Na situação em presença, não pode dizer-se que não foi observado o princípio do contraditório antes da prolação do despacho saneador e relativamente às questões nele apreciadas e decididas, como defende a Recorrente.
Verifica-se que após os articulados das partes e depois do tribunal ter solicitado diversos elementos que teve como relevantes para a apreciação das questões suscitadas pela Embargante, foi designada data para a realização da audiência prévia.
É certo que no despacho que a designa não foram indicadas especificamente as finalidades e o objeto da audiência prévia, como devia ter sido feito, em obediência ao disposto no art.º 591.º n.º 2 do CPC. De qualquer modo, trata-se de uma mera irregularidade, uma vez que a diligência foi realizada sem que qualquer uma das partes tenha suscitado tal questão, sendo uma situação que não se mostra suscetível de influir na decisão da causa.

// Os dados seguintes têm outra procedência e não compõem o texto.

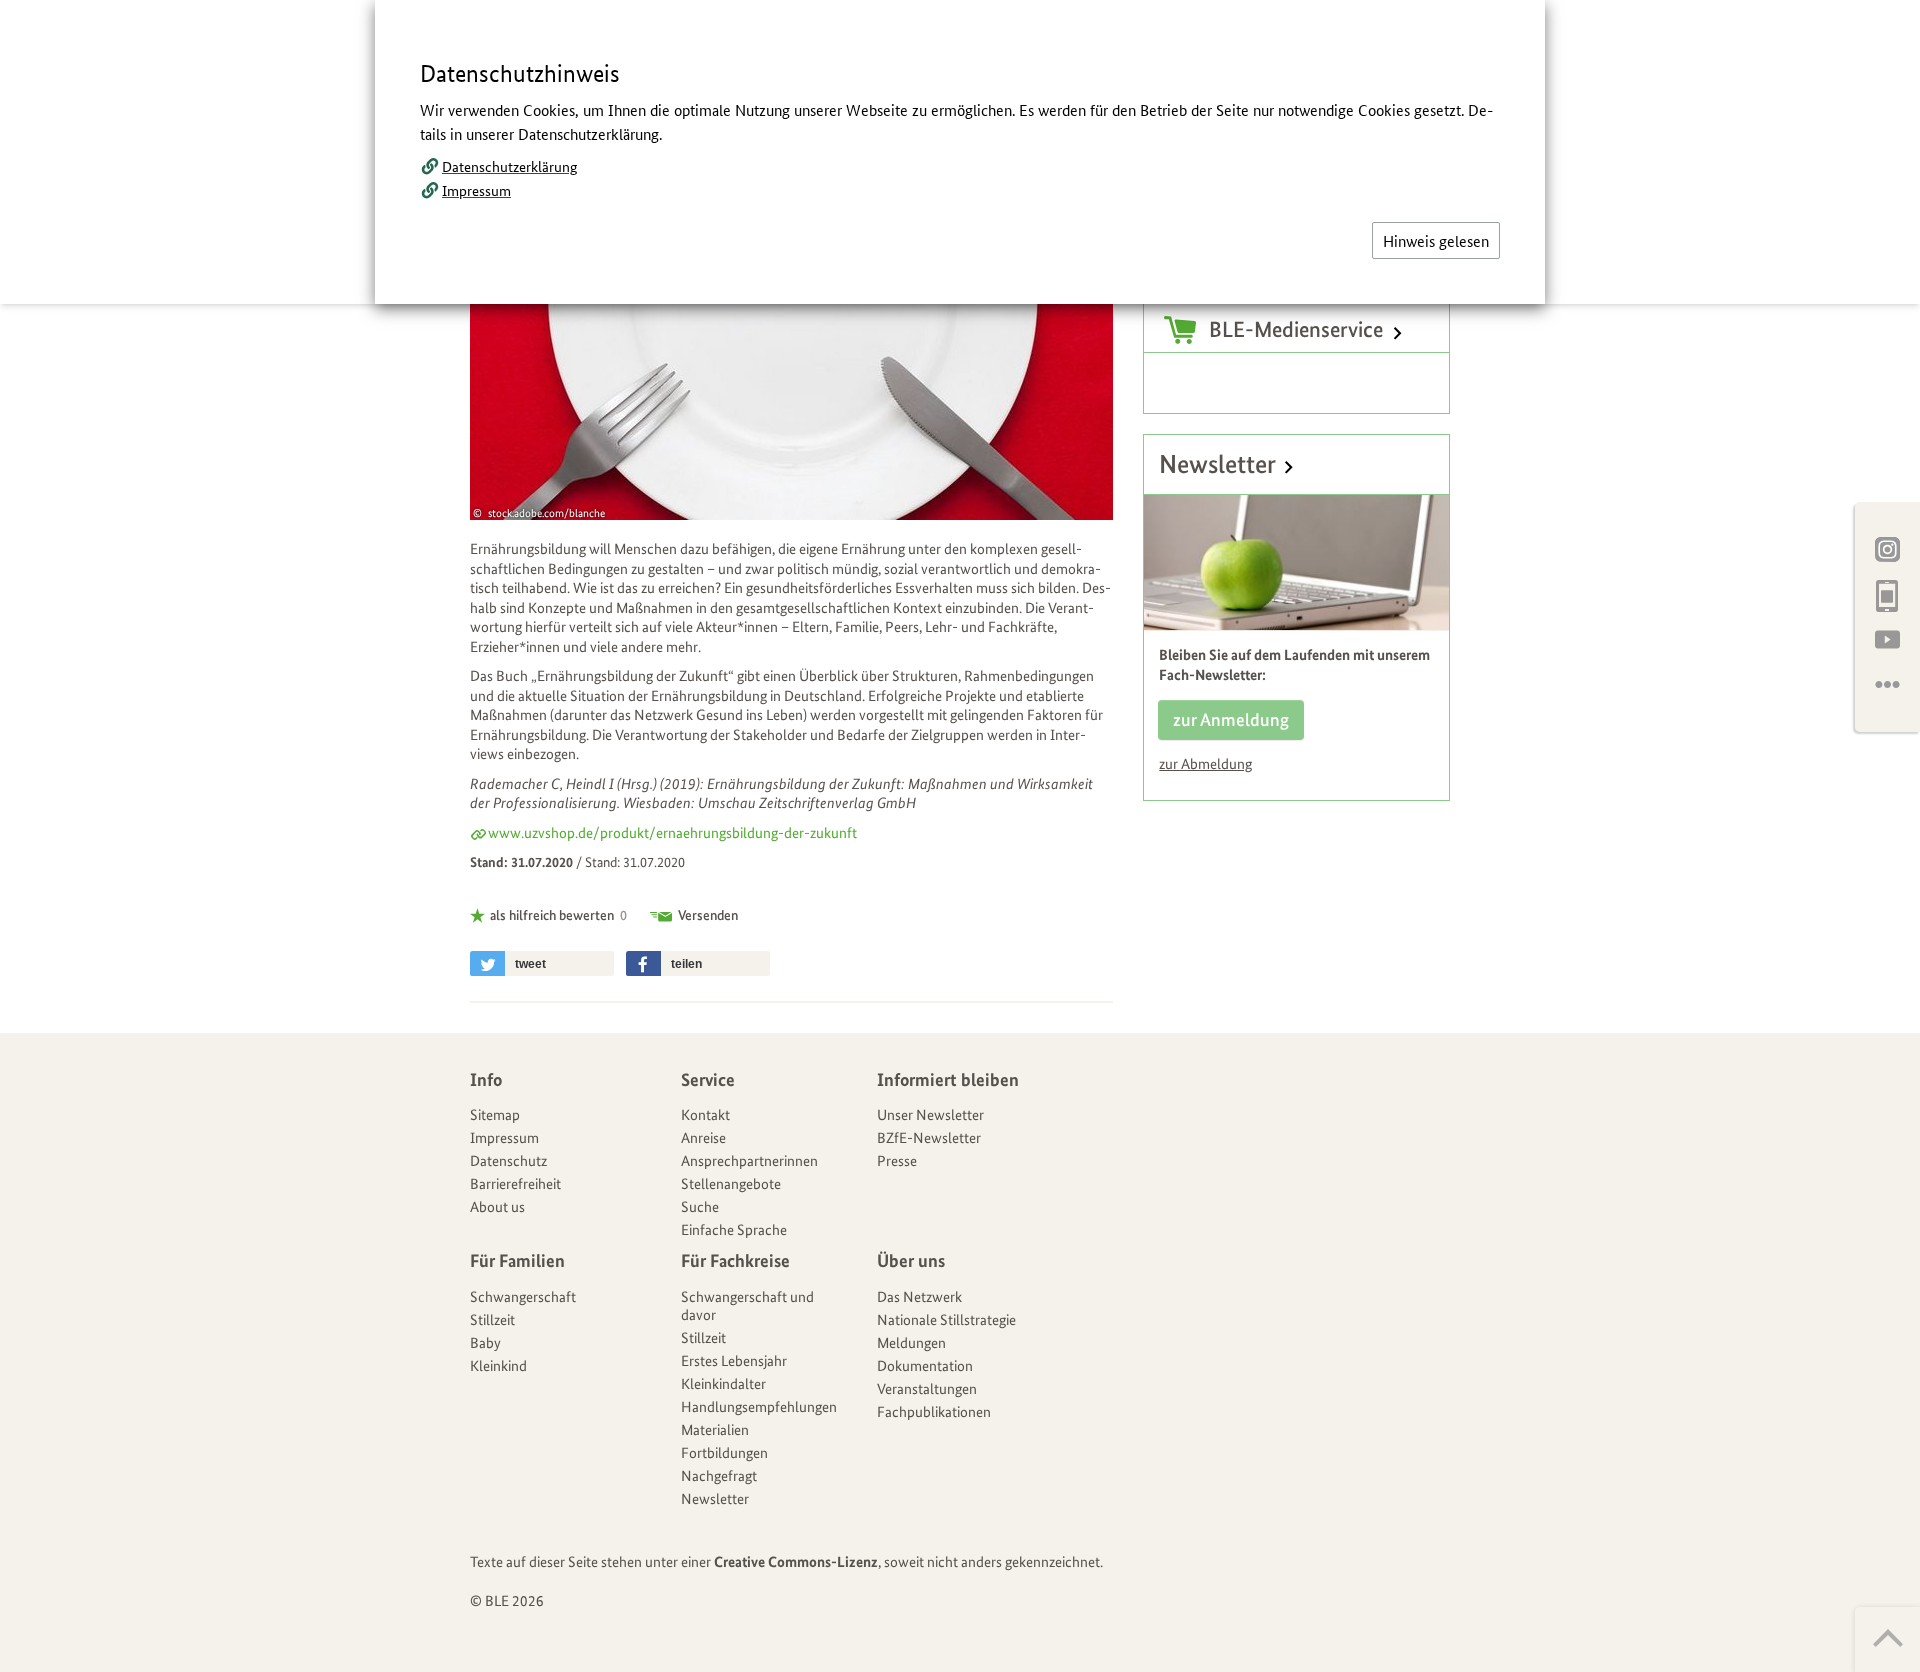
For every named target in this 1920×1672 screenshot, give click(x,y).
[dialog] (960, 836)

Constata-se que a audiência prévia foi realizada, em 1 de junho de 2023, constando da ata que foi dada a palavra aos Ilustres Mandatários das partes para efeitos do art.º 591.º n.º 1 al. b) do CPC, da qual fizeram uso.

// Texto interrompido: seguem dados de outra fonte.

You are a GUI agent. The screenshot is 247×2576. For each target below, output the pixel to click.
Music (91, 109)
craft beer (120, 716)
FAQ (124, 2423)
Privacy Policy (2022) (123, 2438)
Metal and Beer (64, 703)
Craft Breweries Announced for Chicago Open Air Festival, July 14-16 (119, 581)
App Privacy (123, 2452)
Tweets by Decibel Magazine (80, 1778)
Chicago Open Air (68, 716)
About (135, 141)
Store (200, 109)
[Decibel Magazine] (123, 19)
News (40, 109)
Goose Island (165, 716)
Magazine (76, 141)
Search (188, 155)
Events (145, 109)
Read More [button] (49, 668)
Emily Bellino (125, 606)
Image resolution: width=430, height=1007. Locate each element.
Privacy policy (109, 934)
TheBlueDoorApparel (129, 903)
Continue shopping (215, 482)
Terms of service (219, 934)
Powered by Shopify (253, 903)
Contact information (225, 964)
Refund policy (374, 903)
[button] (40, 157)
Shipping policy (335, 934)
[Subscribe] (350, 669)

Esta norma, reportando-se à audiência prévia, prevê que seja facultada às partes a discussão de facto e de direito, nos casos em que ao juiz cumpre apreciar exceções dilatórias ou quando tencione conhecer imediatamente, no todo ou em parte, do mérito da causa.
Não tendo sido suscitada a falsidade da ata, temos de considerar que a mesma atesta aquilo que se passou na diligência, ou seja, que foi realizada a discussão de facto e de direito das exceções dilatórias e do conhecimento do mérito da causa que o tribunal pretendia realizar em sede de despacho saneador.

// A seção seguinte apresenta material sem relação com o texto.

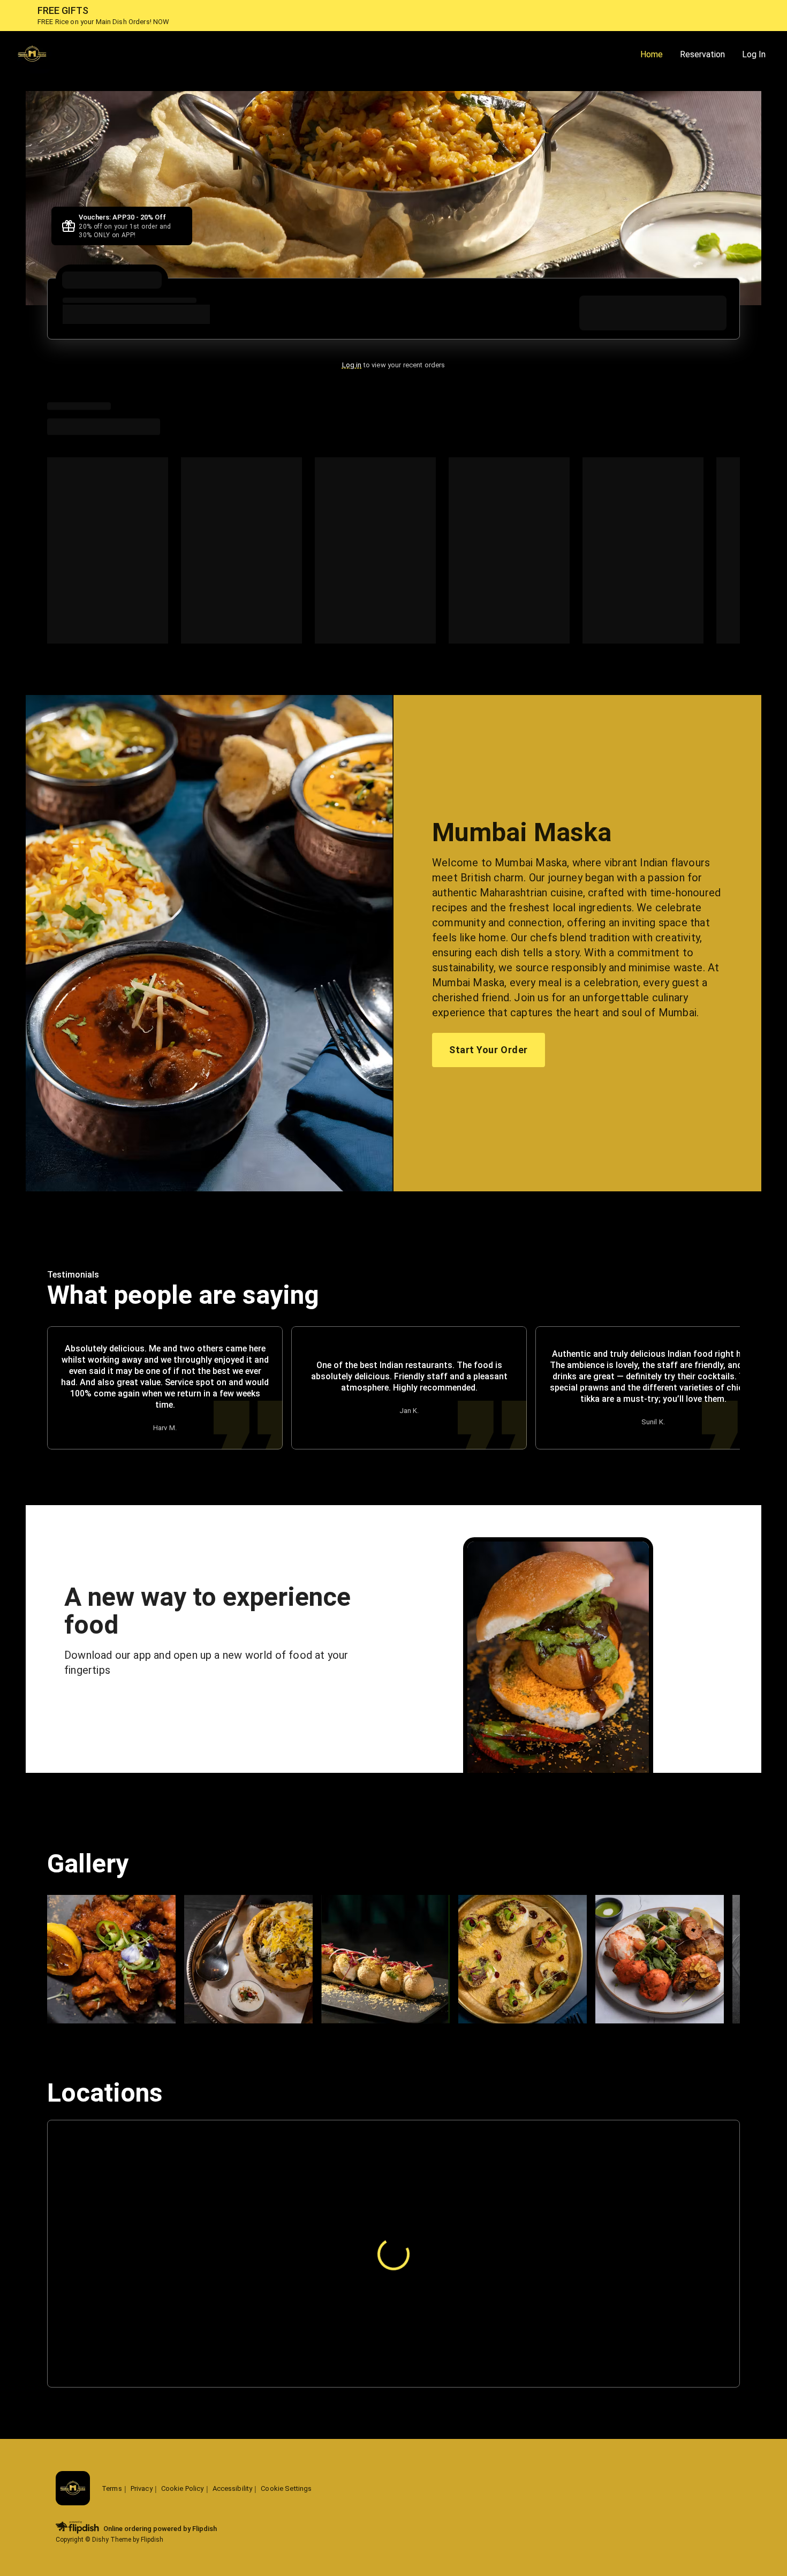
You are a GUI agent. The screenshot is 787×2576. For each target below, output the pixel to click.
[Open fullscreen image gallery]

Ainda que não tenha sido debatida nos articulados a primeira questão que veio a ser decidida, no sentido do tribunal considerar não ser competente para apreciar os fundamentos invocados pelo Embargante por estes serem fundamento de recurso de revisão, a ata da audiência prévia permite dizer que tal exceção terá sido colocada à discussão das partes, sendo que, além do mais, é a própria Recorrente que refere expressamente nas suas alegações: “foram os mandatários informados, ainda que de forma resumida e oralmente, do sentido da decisão que agora se impugna”. Esta afirmação só revela que a decisão não representou nenhuma surpresa para a Recorrente.
Em face do que da ata consta, não pode dizer-se que não foi observado o contraditório relativamente às exceções dilatórias e à apreciação do pedido que o Exm.º Juiz a quo decidiu.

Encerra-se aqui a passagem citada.